Effect of Ethanol Self‐Administration on μ‐ and δ‐Opioid Receptor‐Mediated G‐Protein Activity

Background: This study examined the effects of ethanol self‐administration on μ‐ and δ‐opioid receptor‐mediated G‐protein activity in specific brain regions of male Long Evans rats. Methods: Rats were trained to self‐administer ethanol by using a home‐cage modification of the sucrose substitution paradigm. After 30 to 40 days of sucrose or sucrose/15% ethanol self‐administration (20 min sessions, Monday–Friday), rats were killed for autoradiographic assays. Coronal sections of brains from sucrose and ethanol self‐administering rats were collected and processed for basal and μ‐ and δ‐stimulated [ 35 S]guanosine‐5′‐ O ‐(γ‐thio)‐triphosphate (GTPγS) binding. Sections were exposed to film and then analyzed by using computer‐assisted densitometry to determine levels of basal and agonist‐stimulated [ 35 S]GTPγS binding. Results: μ‐Opioid‐stimulated [ 35 S]GTPγS binding was decreased in the prefrontal cortex of brains from ethanol compared with sucrose self‐administering rats. μ‐Opioid‐stimulated [ 35 S]GTPγS binding was unchanged in the cingulate cortex, caudate‐putamen, nucleus accumbens, amygdala, hypothalamus, thalamus, and locus ceruleus of ethanol compared with sucrose self‐administering rats.
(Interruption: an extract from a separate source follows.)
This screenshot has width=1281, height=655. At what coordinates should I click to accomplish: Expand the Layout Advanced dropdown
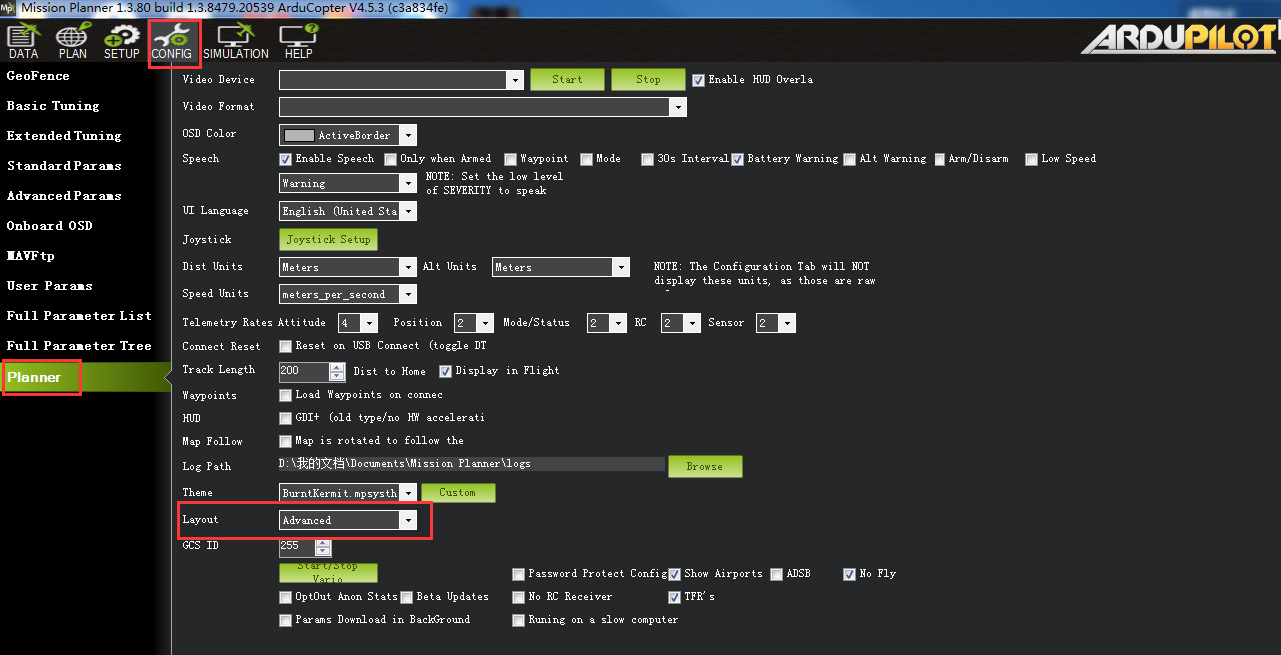(x=407, y=521)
Basal and δ‐opioid‐stimulated [ 35 S]GTPγS binding did not differ between the two groups in the prefrontal cortex or any other region analyzed. Conclusions: These data demonstrate decreased μ‐opioid‐mediated G‐protein activity in the prefrontal cortex of ethanol self‐administering rats and suggest an interaction between ethanol and μ‐opioid receptors in this region.